It now seems very likely that both parties will implement the “Transition Deal” negotiated between Boris Johnson’s government and the EU. As a result, the UK will leave the EU on 31 January 2020.
The first day of February 2020 will be the start of the “Transition Period”, during which EU rules continue to apply, while the UK and the EU negotiate a future trade deal. The transition period ends on 31 December 2020. The UK government has indicated that there will be no extension of the transition period beyond 31 December 2020, although there remains the possibility of a one or two-year extension. Whether or not the UK extends the transition period will be known by 30 June 2020.
Expansion outside the UK
UK businesses that are likely to require “borderless” access to EU markets should already be thinking about incorporating at least one subsidiary company within the EU, to ensure full access to EU markets in the event of a hard Brexit. Provided that any such subsidiary is incorporated under the laws of a Member State and conducts a genuine economic activity in a Member State, it will be capable of engaging the fundamental freedoms of the European Treaty. Such a measure will not only provide immediate access to the economy of the incorporation state but a guarantee from the EU Treaty that the company can freely establish in any other member state, i.e. receive equal treatment with locally incorporated companies. In practice, UK companies will be likely to incorporate in the EU countries where they wish to trade. However, following the European Court’s judgement in the Cadbury Schweppes case, a company located in the EU could incorporate a subsidiary in an EU member state chosen because it levies low tax rates (e.g. Ireland, Bulgaria, Cyprus, Hungary, Malta). Provided that such a low-taxed company conducts a genuine economic activity in the low-tax host state, Cadbury Schweppes is an authority that this is not an abuse of the EU Treaty.

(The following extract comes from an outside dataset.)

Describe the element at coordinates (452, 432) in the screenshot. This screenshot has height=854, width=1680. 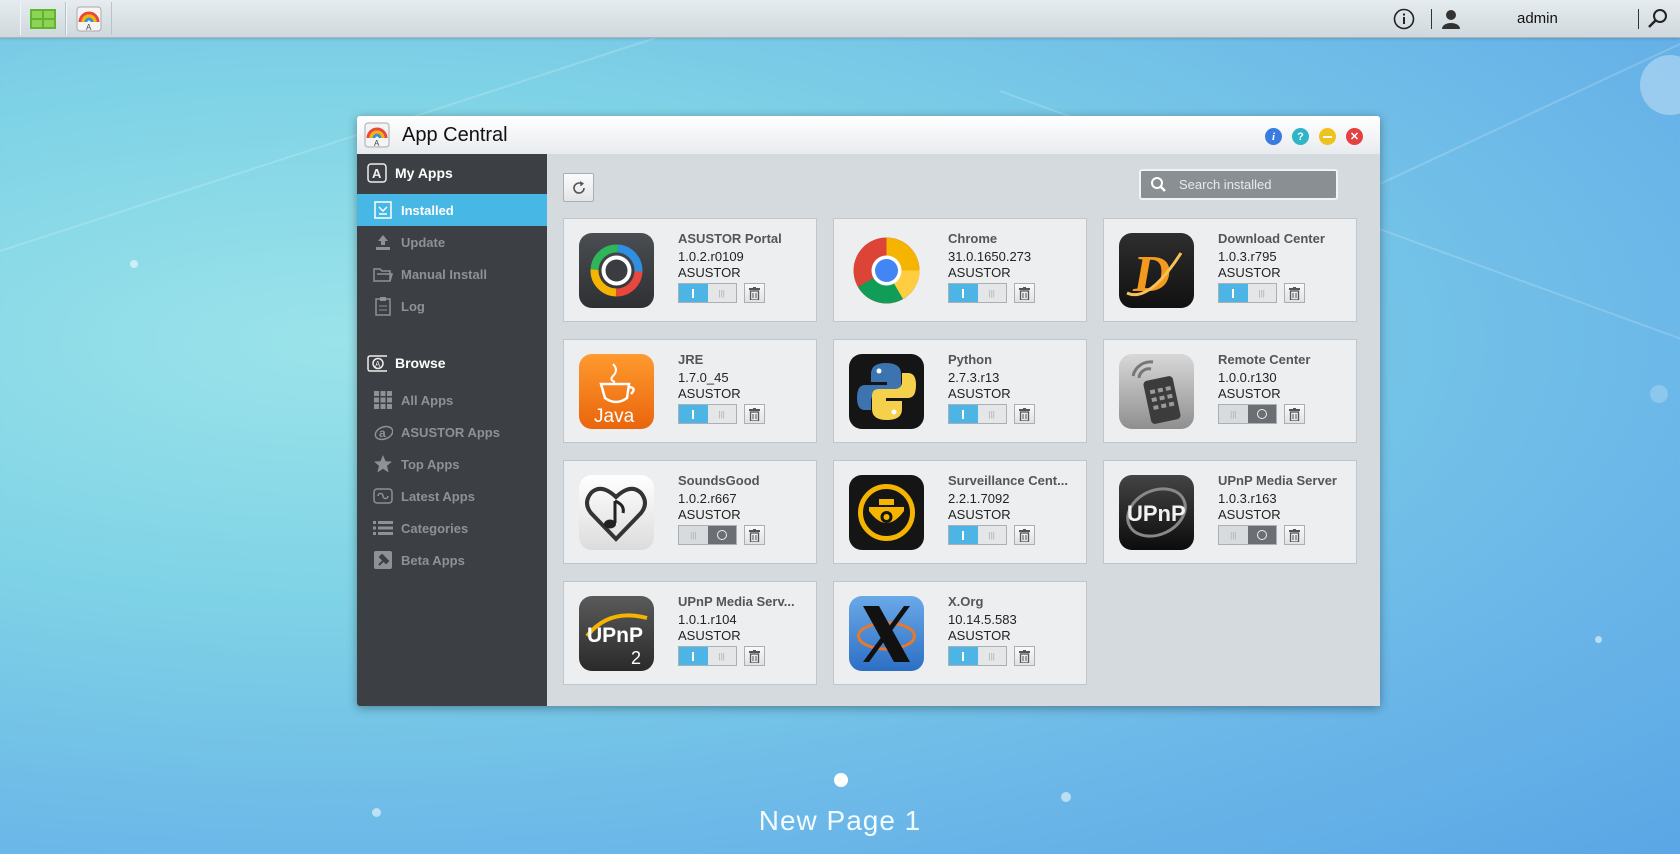
I see `sidebar-item-asustor-apps: a ASUSTOR Apps` at that location.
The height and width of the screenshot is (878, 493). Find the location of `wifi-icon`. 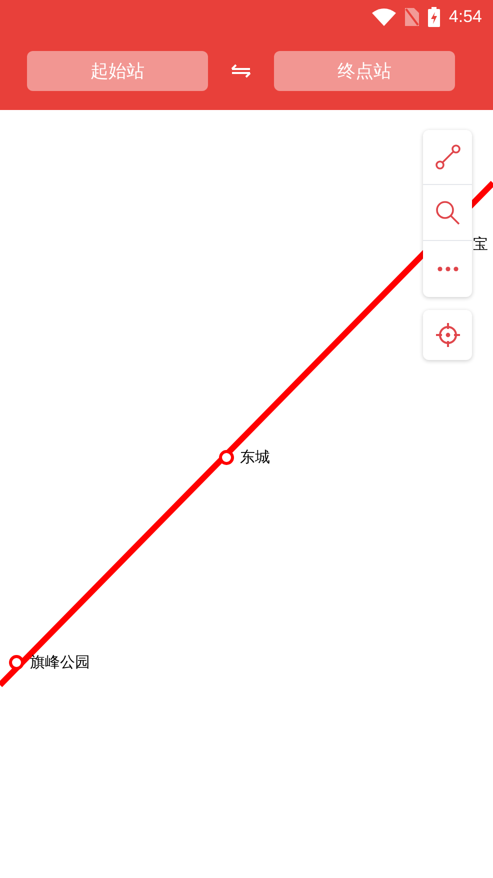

Another important point relating to dividends, interest, or royalty payments received by UK companies from companies registered in an EU Member State is that such UK companies will continue to be protected from foreign withholding taxes via the UK’s comprehensive double tax treaty network. In the case of foreign dividends, the UK’s tax treaties with the EU Member States provide in most cases equivalent protection from foreign withholding taxes to the protection provided by the EU Parent / Subsidiary Directive. In the case of interest and royalty payments arising from EU sources, even if the relevant UK tax treaty does not eliminate source withholding taxes altogether ( as is provided by the EU Interest and Royalties Directive), then UK double tax treaty relief will reduce the level of withholding tax from the domestic rate, and there will be UK credit relief on any withholding tax payable against UK corporation tax liability on the interest or royalty income. Needless to say, the reliefs provided by EU Directives and UK double tax treaties are not unconditional, and specialist professional advice should be taken before placing reliance on these reliefs, especially since the OECD BEPS project is now affecting double tax treaty networks. The Vistra International Tax team in the UK can provide advice to UK corporates in this regard.
A UK parent company receiving profit repatriation by way of dividend from any EU subsidiary company will typically earn such income free of UK corporation tax, and therefore without economic double taxation. This exemption is not something that falls away after Brexit, as it is enshrined in UK tax legislation. Moreover, recent reforms to the UK’s “substantial shareholder” exemption will widen the circumstances that enable UK parent companies to sell EU subsidiary trading companies free of UK corporation tax on resulting capital gains in the UK, if certain reasonable conditions are met. This exemption also applies if the UK company’s subsidiary is a holding company of a trading group or sub-group.
For foreign investors, the UK now offers significant opportunities:
- Greater clarity concerning Brexit issues.
- Renewed political stability and an avowedly pro-business government.
- The opportunity to trade in a large economy that has held up well to external pressures such as Brexit, and the global banking crisis of 2008.
- A safe and secure trading environment, provided by a world-class legal system, and independent judiciary, that gives confidence to non-UK investors acquiring substantial UK assets, or entering into legal agreements written under UK law.
- The opportunity to trade in a low-tax environment. The UK corporation tax rate is now only 19%. Furthermore, overseas investors can repatriate profits from UK companies very tax-efficiently - there is no UK withholding tax on outward-bound dividends, for example.
- Employer on-costs (e.g. national insurance) are also much lower in the UK when compared with many other EU countries’ equivalent regimes.
The long-standing tax advantages of the UK corporate tax regime continues to apply post – Brexit, i.e. the largest double tax treaty network in the world, low corporate tax rate, and no or limited application of withholding taxes on outward bound profit distributions.
For foreign investors, the UK is open for business as a low tax corporate domicile. The ease and economy of UK company formation and administration is a famous hallmark, as are the UK’s liberal rules for foreign investment in UK businesses and real estate. After the Transition Period, all these pro-business characteristics are likely to be further accentuated.